Unsupervised clustering to differentiate rheumatoid arthritis patients based on proteomic signatures
Scandinavian Journal of Rheumatology, 2023
Ferreira M., Kobayashi M., Costa R., Fonseca T., Brandão M., Oliveira J., Marinho A., Cyrne Carvalho H., Rodrigues P., Zannad F., Rossignol P., Barros A., Ferreira J.
Disease area | Application area | Sample type | Products |
---|---|---|---|
Immunological & Inflammatory Diseases | Patient Stratification | Plasma | Olink Target 96 |
Abstract
Patients with rheumatoid arthritis (RA) have different presentations and prognoses. Cluster analysis based on proteomic signatures creates independent phenogroups of patients with different pathophysiological backgrounds. We aimed to identify distinct pathophysiological clusters of RA patients based on circulating proteomic biomarkers. This was a cohort study including 399 RA patients. Clustering was performed on 94 circulating proteins (92 CVDII Olink , high-sensitivity troponin T, and C-reactive protein). Unsupervised clustering was performed using a partitioning cluster algorithm.

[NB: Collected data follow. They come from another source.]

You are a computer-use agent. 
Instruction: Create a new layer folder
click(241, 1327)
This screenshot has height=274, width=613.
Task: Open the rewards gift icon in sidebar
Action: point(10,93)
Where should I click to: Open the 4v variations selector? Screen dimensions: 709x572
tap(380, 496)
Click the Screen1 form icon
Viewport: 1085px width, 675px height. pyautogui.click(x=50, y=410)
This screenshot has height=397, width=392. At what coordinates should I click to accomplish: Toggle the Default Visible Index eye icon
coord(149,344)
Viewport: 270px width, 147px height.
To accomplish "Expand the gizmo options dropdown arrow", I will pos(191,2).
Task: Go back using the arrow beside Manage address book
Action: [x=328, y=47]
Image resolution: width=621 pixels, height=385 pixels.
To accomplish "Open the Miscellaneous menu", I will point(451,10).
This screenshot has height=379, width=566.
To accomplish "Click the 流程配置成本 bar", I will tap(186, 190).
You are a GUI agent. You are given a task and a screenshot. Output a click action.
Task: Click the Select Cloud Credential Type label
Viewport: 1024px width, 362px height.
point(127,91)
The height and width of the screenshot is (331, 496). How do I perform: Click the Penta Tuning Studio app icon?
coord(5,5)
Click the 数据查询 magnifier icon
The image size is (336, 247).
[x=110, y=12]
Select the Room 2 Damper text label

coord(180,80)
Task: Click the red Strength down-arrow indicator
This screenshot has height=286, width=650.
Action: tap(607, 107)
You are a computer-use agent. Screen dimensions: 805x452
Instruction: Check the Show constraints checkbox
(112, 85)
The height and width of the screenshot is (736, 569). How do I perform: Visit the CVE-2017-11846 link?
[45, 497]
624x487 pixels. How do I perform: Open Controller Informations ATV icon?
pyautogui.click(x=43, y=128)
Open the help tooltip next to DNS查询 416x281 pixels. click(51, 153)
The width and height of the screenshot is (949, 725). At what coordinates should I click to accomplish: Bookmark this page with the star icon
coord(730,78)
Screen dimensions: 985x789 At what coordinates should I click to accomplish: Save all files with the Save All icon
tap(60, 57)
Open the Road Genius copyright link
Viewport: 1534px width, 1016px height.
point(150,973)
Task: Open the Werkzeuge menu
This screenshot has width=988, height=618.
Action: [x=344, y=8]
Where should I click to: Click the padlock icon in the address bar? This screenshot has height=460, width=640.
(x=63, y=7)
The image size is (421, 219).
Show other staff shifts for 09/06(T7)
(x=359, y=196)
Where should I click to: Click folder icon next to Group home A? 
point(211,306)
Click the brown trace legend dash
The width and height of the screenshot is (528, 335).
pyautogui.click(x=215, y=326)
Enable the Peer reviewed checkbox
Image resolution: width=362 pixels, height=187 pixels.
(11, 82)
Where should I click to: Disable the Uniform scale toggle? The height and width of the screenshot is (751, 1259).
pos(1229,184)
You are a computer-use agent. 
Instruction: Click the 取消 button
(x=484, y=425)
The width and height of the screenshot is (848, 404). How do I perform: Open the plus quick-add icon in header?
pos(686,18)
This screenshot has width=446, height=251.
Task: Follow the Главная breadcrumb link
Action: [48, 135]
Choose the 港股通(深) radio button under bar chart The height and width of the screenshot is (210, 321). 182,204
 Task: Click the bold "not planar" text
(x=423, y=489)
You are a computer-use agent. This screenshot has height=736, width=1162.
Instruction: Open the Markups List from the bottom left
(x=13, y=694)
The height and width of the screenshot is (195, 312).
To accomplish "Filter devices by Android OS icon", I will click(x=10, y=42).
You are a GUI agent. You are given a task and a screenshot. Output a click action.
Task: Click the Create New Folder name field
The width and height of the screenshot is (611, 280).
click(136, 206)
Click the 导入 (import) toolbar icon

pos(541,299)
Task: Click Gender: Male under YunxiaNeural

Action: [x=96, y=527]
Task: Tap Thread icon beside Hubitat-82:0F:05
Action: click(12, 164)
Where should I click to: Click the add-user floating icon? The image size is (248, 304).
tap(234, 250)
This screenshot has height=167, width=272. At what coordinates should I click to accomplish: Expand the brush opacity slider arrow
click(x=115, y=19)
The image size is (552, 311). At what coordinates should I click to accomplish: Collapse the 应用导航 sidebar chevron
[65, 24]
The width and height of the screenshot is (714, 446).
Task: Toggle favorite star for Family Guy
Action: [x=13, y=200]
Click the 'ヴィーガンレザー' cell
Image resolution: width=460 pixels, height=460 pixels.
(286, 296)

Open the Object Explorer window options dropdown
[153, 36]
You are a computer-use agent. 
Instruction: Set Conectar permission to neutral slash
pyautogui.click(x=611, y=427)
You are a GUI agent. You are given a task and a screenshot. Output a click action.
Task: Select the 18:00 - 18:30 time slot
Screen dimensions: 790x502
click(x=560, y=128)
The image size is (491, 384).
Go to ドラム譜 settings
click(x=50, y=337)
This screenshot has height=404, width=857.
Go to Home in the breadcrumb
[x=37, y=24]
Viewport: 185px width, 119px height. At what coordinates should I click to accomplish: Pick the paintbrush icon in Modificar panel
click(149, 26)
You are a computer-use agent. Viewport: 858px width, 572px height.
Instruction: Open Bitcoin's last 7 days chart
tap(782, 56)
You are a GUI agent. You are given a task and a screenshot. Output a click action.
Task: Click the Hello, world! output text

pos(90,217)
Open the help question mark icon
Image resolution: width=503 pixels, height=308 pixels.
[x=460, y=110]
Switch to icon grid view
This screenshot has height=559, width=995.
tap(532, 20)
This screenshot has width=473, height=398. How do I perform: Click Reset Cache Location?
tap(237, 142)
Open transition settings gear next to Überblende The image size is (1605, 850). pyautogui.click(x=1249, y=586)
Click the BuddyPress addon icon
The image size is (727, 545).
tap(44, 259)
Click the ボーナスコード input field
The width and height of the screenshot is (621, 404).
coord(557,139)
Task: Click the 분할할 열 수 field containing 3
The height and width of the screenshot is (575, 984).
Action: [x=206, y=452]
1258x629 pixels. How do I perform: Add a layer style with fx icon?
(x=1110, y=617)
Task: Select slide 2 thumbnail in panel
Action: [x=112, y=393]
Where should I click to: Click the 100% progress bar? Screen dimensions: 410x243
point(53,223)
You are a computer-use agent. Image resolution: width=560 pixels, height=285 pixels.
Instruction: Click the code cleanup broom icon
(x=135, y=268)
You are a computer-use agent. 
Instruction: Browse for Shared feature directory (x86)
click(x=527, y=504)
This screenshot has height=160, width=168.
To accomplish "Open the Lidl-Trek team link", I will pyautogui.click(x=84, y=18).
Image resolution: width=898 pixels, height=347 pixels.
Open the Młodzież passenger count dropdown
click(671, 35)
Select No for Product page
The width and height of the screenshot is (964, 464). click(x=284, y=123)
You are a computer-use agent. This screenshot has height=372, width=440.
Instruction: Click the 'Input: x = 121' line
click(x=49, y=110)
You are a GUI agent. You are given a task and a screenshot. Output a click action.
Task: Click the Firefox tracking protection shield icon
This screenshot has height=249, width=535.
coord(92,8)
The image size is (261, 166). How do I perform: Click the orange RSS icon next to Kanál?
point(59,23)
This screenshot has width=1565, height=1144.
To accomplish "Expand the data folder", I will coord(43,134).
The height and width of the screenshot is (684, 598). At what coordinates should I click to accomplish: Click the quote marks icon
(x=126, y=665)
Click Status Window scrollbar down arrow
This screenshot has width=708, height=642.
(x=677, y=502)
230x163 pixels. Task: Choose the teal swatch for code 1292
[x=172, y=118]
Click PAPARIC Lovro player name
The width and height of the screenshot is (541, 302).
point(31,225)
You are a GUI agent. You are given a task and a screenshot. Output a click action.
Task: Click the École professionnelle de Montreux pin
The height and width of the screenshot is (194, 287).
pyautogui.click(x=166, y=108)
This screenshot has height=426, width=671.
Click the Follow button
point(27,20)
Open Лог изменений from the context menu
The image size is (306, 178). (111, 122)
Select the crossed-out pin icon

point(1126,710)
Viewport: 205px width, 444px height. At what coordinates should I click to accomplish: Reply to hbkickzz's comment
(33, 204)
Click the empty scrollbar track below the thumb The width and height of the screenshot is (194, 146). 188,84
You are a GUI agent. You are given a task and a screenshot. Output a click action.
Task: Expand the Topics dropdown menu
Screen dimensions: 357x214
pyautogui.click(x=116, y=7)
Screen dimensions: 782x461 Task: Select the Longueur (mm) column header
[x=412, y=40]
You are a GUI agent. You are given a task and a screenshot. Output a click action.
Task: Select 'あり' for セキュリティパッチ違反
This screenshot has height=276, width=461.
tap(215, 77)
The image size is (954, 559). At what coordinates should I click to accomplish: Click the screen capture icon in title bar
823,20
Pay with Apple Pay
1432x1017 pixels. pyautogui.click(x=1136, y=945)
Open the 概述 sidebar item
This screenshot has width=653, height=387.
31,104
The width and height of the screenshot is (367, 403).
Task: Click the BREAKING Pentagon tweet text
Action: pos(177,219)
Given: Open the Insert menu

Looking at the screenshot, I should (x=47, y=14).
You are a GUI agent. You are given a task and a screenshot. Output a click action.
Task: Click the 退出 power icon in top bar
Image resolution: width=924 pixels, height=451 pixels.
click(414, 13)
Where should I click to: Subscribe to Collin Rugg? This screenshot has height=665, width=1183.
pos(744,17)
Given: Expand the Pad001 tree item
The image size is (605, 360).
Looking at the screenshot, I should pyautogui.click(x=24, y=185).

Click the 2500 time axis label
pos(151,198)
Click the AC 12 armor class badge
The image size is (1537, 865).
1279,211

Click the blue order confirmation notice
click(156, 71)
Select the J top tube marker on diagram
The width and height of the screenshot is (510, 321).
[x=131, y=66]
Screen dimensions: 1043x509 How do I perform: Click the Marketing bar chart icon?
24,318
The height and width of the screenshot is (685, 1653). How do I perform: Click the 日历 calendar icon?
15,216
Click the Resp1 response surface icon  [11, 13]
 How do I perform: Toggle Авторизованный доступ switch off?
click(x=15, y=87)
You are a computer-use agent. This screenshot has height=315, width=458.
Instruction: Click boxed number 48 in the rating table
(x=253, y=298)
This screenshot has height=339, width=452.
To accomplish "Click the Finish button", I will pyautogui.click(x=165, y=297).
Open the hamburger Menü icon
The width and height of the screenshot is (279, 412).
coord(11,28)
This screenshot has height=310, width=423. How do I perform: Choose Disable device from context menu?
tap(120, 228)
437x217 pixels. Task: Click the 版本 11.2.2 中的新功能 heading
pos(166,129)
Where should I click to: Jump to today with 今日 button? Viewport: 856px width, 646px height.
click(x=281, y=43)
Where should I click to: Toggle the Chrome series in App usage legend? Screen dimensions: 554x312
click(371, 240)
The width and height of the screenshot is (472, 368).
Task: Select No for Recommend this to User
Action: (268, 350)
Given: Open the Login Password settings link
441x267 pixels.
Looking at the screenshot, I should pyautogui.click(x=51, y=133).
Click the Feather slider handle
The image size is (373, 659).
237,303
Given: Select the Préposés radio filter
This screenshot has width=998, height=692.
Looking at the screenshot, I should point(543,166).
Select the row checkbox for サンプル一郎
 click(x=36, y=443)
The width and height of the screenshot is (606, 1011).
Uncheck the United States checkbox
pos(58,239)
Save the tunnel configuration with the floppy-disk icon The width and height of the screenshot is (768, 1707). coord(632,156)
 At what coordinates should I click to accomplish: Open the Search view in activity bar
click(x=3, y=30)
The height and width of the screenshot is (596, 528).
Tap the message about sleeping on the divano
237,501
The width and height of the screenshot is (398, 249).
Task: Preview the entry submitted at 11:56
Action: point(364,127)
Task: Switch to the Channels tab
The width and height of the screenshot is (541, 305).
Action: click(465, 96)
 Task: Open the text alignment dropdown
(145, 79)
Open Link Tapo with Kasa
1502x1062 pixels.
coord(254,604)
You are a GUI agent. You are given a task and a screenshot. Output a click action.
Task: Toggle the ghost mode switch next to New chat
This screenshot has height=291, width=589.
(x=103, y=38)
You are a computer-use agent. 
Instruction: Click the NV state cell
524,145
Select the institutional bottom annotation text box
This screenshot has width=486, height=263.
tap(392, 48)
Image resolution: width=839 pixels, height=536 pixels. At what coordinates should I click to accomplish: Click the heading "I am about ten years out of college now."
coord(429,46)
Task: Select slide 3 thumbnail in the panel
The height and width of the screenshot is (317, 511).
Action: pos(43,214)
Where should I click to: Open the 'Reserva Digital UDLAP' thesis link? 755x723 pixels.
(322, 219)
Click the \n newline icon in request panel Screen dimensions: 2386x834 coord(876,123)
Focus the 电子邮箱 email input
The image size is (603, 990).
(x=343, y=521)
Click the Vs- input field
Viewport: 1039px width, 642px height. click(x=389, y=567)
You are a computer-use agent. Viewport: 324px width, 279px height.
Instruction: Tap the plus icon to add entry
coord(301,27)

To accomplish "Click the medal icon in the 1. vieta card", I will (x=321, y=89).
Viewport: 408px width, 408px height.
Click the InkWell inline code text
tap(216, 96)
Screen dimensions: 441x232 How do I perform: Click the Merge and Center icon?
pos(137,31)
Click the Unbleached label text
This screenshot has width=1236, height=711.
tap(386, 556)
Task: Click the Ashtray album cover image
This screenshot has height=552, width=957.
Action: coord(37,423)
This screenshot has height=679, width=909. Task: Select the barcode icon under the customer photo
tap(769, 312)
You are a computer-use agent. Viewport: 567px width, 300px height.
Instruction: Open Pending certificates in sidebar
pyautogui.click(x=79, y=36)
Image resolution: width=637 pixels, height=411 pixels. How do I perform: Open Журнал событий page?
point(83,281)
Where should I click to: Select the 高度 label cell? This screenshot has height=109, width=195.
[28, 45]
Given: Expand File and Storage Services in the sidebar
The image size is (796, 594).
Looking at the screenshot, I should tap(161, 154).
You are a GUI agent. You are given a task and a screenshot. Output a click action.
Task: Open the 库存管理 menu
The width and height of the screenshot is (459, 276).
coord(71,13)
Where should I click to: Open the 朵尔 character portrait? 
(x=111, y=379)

The clustering algorithm identified two distinct clusters: cluster 1 (n = 223) and cluster 2 (n = 176). Compared with cluster 1, cluster 2 included older patients with a higher burden of comorbidities (cardiovascular and RA related), more erosive and longer RA duration, more dyspnoea and fatigue, walking a shorter distance in the Six-Minute Walk Test, with more severe diastolic dysfunction, and a 4.5-fold higher risk of death or hospitalization for cardiovascular reasons. Tumour necrosis factor (TNF) receptor superfamily-related pathways were mainly responsible for the model’s discriminative ability. Using unsupervised cluster analysis based on proteomic phenotypes, we identified two clusters of RA patients with distinct biomarkers profiles, clinical characteristics, and different outcomes that could reflect different pathophysiological backgrounds. TNF receptor superfamily-related proteins may be used to distinguish subgroups.